César Vidal
Recuerdo de Azorín
Este mes se cumplen cincuenta años del fallecimiento de Azorín. Significativamente, está pasando casi desapercibido. No es eso lo que más me duele ni tampoco que no hayan aparecido numerosas ediciones conmemorativas de sus obras. Tampoco que para acceder a todo su legado literario haya que sumergirse en las estanterías de una librería de viejo. Seguramente lo que más me apena de este silencio clamoroso es la ignorancia de las nuevas generaciones. Cuando no había cumplido todavía nueve años, ante mis ojos ya habían pasado no pocas páginas de Azorín con las que me sentí profundamente identificado siquiera porque describía un mundo escolar bien similar al que yo vivía a diario. Nunca dejé de sentir esa cercanía en sus obras. En sus descripciones de las Cortes de la época, en sus paseos por España, en sus reflexiones sobre la Historia, Azorín no ha dejado de sorprenderme por la manera en que veía reflejados mis pensamientos. Este fin de semana, como modesto homenaje, releí La ruta de don Quijote para volver a encontrarme con paseos de antaño, con vivencias infantiles y, sobre todo, con España. Me consta que los españoles prefieren polarizarse en lugar de estudiar con objetividad su Historia. Unos la niegan de arriba abajo como si nada positivo hubiera en ella salvo que, por ejemplo, convirtamos a Carlos III en socialista o adoremos el desastre que, trágicamente, fue la Segunda República. Otros culpan de los males patrios a todos menos a sus compatriotas y llegan a intentar justificar –y hacen el ridículo– desde el decreto de Expulsión de los judíos a la Inquisición pasando por la explotación de los indígenas en el Nuevo Mundo. Siento no poca repulsión frente a ambas posiciones porque además de injustas me parecen profundamente dañinas a la hora de diagnosticar nuestros males e intentar así corregirlos.

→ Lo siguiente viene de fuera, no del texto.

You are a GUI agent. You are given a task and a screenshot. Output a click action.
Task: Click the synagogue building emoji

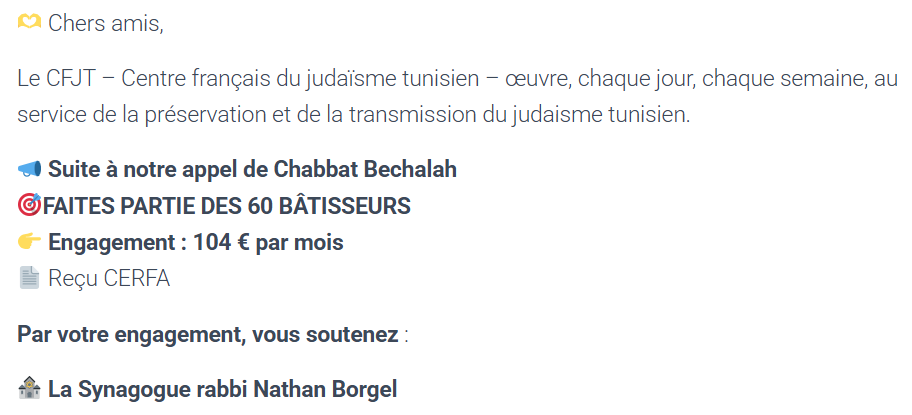[30, 388]
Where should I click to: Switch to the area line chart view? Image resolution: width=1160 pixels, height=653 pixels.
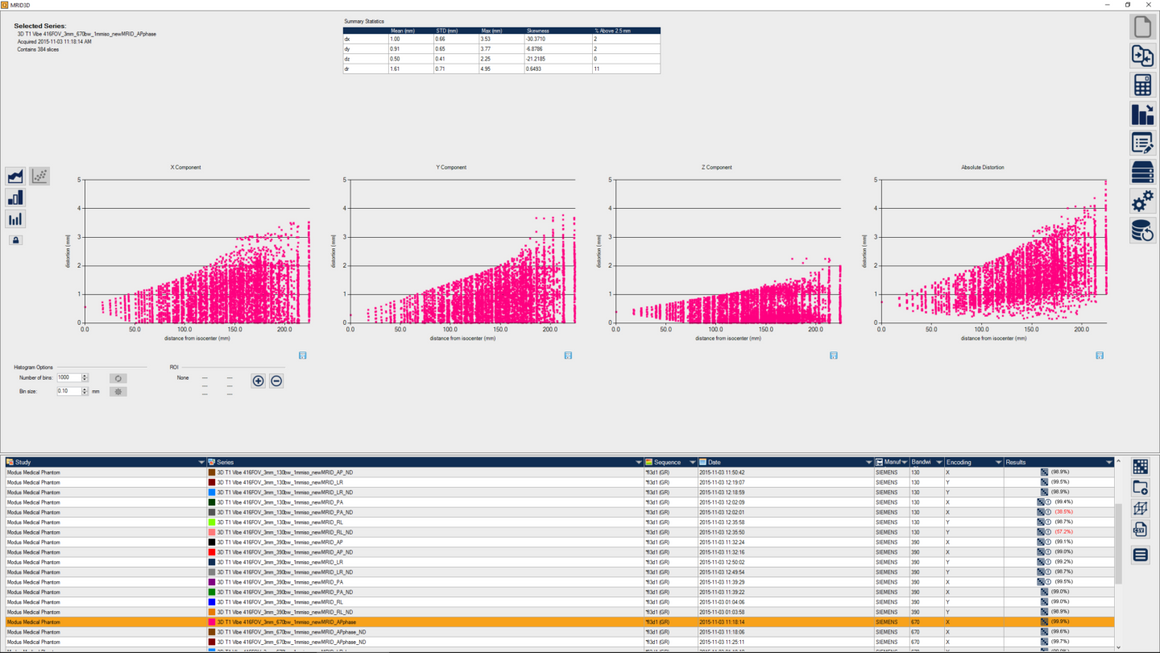[15, 176]

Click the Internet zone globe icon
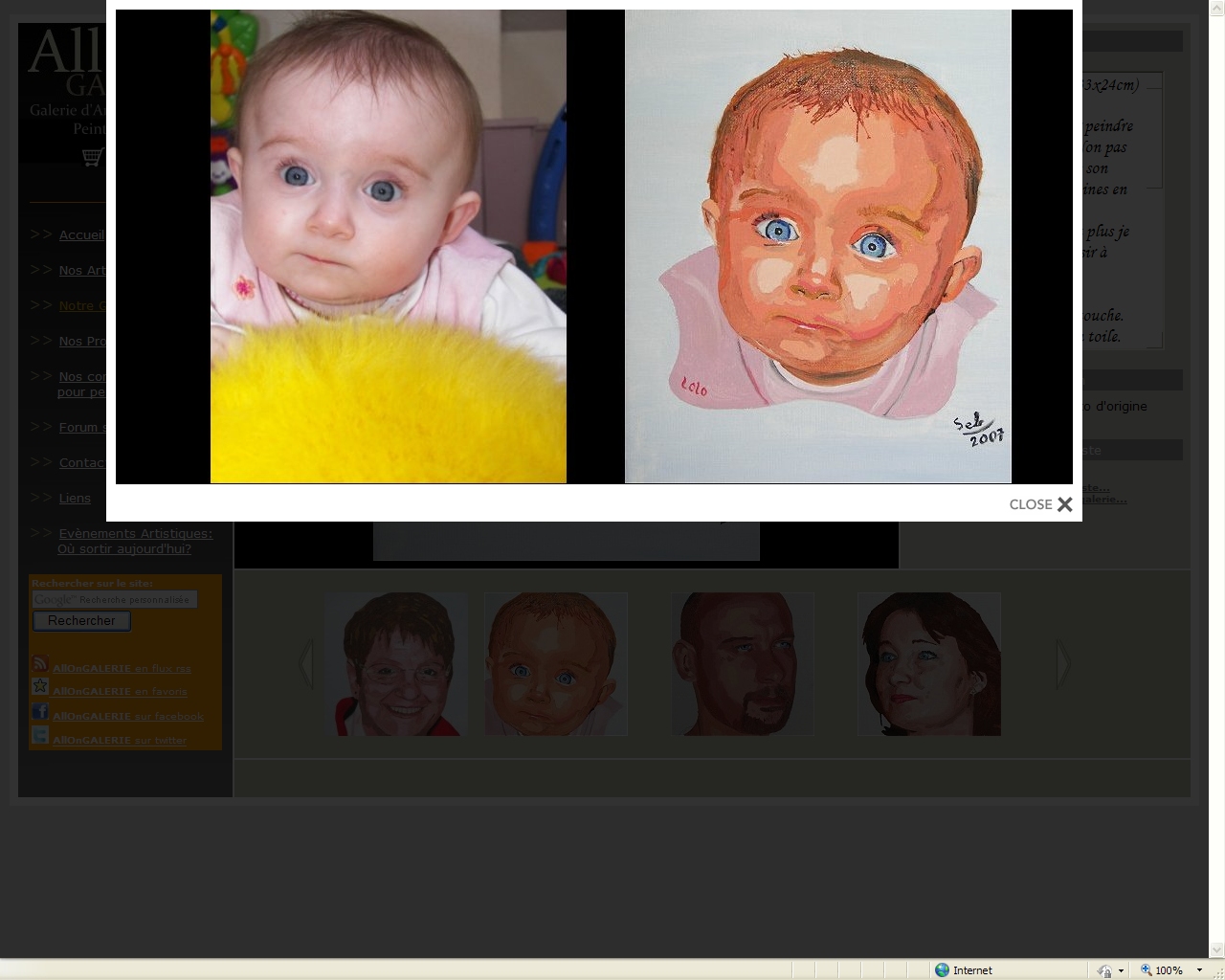942,969

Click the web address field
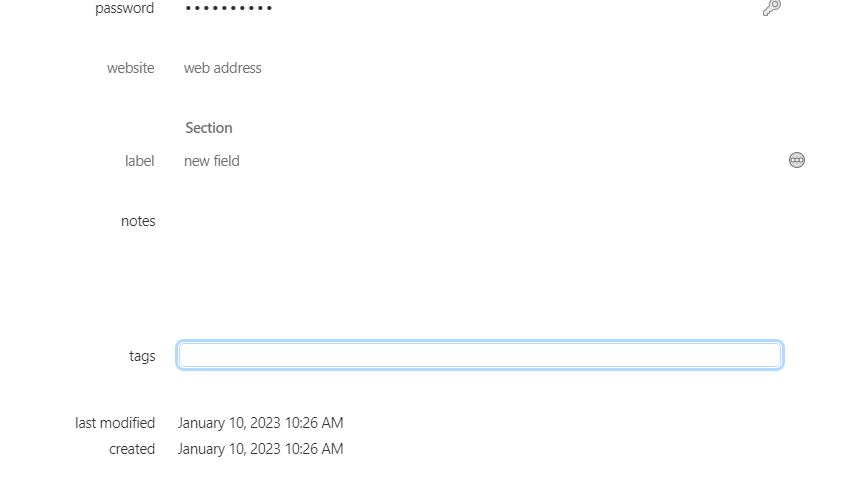click(223, 68)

Quizá por eso siento un consuelo especial leyendo a Cervantes, a Juan y Alfonso de Valdés, a Torrente Ballester o a Azorín. Todos ellos captaron a la perfección los defectos nacionales y, a la vez, no dejaron por ello de sentir un amor profundo por España y los españoles. A él sumaron en más de una ocasión una ternura apenas contenida, una ironía suave y una compasión acentuada. Desconfiaban, a la vez, de la cerrazón de unos y otros. No puedo evitar identificarme con ellos. Por eso, les invito a leer a Azorín.